Não custou nada, aposto

      «A companhia aérea de baixo custo Ryanair anunciou ontem o lançamento de três novas rotas a partir do Aeroporto Francisco Sá Carneiro e uma delas — Porto-Faro — representa a sua primeira ligação doméstica em Portugal» («Ryanair começa a voar entre o Porto e Faro», Aníbal Rodrigues, Público, 6.08.2009, p. 20). Só uma pergunta: custou muito, causou muitos engulhos escrever de baixo custo em vez de low cost? Os colegas da redacção gozaram muito? Continuem a ser assim sensatos.




Verbo «tuitar»

É oficial

      Não é que os jornalistas não gostem de postar e de blogar, mas ultimamente apreciam mesmo é tuitar (e, por vezes, mesmo twitar): «Dizem-me que houve conselheiros nacionais do PSD a tuitar durante a reunião em que se discutiam as listas. […] Naquela reunião do PSD, o deputado Ricardo Almeida tuitou para o mundo (em tempo real e, repito, com as portas fechadas)» («Políticos estão mais curtos», Ferreira Fernandes, Diário de Notícias, 6.08.2009, p. 56). «Apesar de todos os percalços, o deputado Jorge Seguro, um dos organizadores da blogconf, ainda arranjou boa disposição para twitar: “Não me convidem para pôr vídeos na Internet”» («Uma blogconf com Sócrates sem choque tecnológico», Nuno Simas, Público, 28.07.2009, p. 5).
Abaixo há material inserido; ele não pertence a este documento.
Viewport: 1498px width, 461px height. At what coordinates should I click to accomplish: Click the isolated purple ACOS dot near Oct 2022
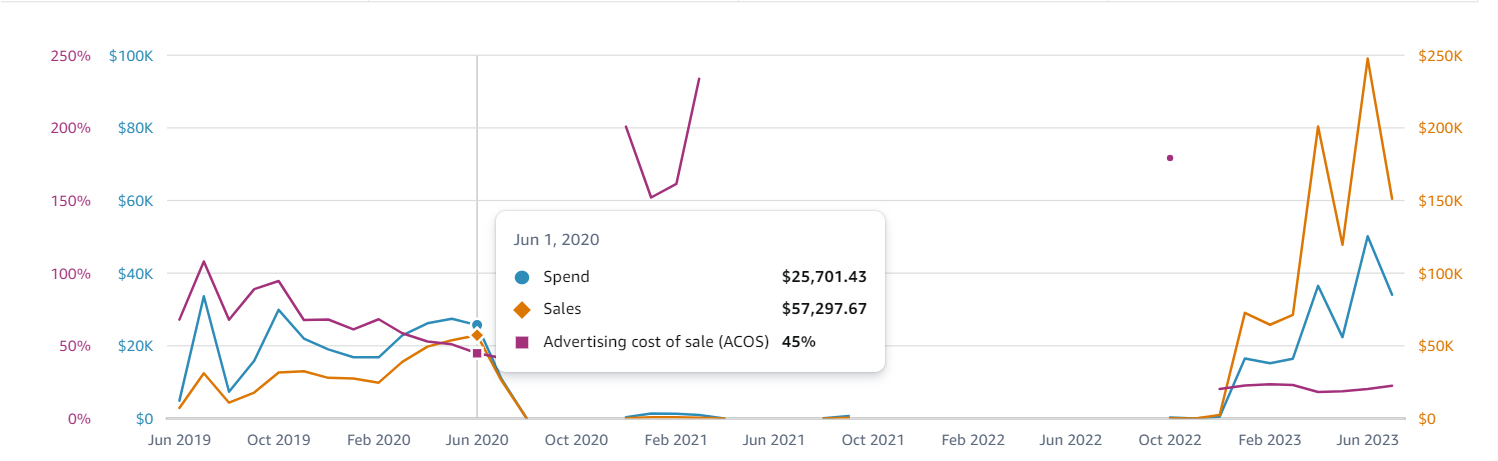[x=1170, y=158]
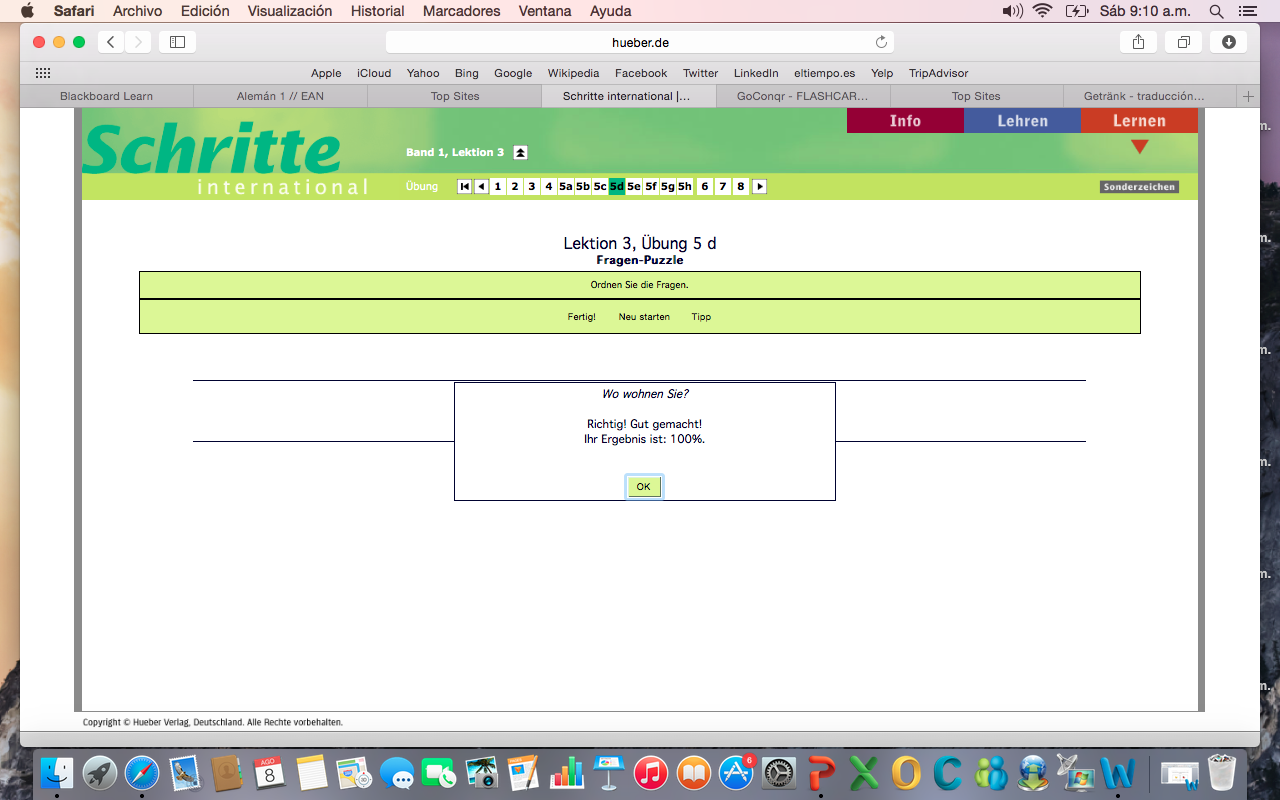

É claro que blogam há mais tempo («Felgueiras também bloga», M. G., Diário de Notícias, 27.09.2005) e continuam a postar («Quando os cidadãos ‘postam’ a cidade», Rui Pedro Antunes, Diário de Notícias, 27.04.2009). Por uma vez, lá descortinam a vantagem de aportuguesar os termos relativos às novas tecnologias.

Erros na televisão

Mais vale dormir

      Há muitas semanas que não via televisão. Ontem, dediquei uns minutos a esta actividade. Na Sic Notícias, Ana Lourenço entrevistava, a propósito do caso do Avastin no Hospital de Santa Maria, o oftalmologista Miguel Burnier, presidente do Departamento de Oftalmologia da Universidade de McGill (de Montreal), e confundiu medicamentos off-label use, expressão usada pelo médico, com medicamentos genéricos. Ainda fez um trejeito quando Miguel Burnier a corrigiu, mas já não havia nada a fazer. Mudei para a RTPN, em que Andrea Neves moderava um debate sobre a gripe A e, a determinada altura, perguntou a Filipe Froes, pneumologista do Hospital Pulido Valente e consultor da Direcção-Geral da Saúde, se o álcool em gel, produto utilizado na higienização das mãos para evitar que o vírus seja passado de pessoa para pessoa, causa habituação (!). Pergunta que também um homem da Idade Média faria. O médico disparou logo que o álcool não era para beber. Apanhada em flagrante, a jornalista lamentou ter feito aquela pergunta, mas já estava feita.

Pontuação

Sincopadas

No último dia de Julho, os revisores do Le Monde perguntavam aos leitores se na frase que se segue, uma legenda a uma fotografia em que aparecia o deputado socialista francês Julien Dray, publicada no dia 10 no Le Figaro, as vírgulas se justificavam: «Le député socialiste, Julien Dray, à Paris, le 8 mai dernier.» Em certo jornal nosso, todos os dias se lêem frases semelhantes, embora algumas não vejam a luz do dia. Valha um exemplo (que só diverge por não ser, como a legenda do Le Figaro, uma frase nominal): «A garantia foi dada, ontem, ao final da tarde, por Washington Alves, pai do jogador, em declarações ao nosso jornal.»

«Porno» flexiona?

Há quem defenda


    Sabe quem é Sérgio Nogueira? Então, em princípio, o leitor não é brasileiro. O professor Sérgio Nogueira é jurado no concurso Soletrando e no programa Caldeirão do Huck, na TV Globo, assim como consultor de língua portuguesa daquele canal e dos jornais O Globo e Extra. Apresentado o homem, apresento o facto. No blogue de Sérgio Nogueira, Dicas de Português, lê-se esta questão: «Alugou vários filmes …………… (pornô OU pornôs).» Ora adivinhem lá a resposta. Exactamente: «Alugou vários filmes pornôs.» Convicção ou não, mas é bom que seja, lia-se o mesmo na edição de ontem do Diário de Notícias: «Professor e alunos em vídeos pornos» (Diário de Notícias, 5.08.2009, p. 27).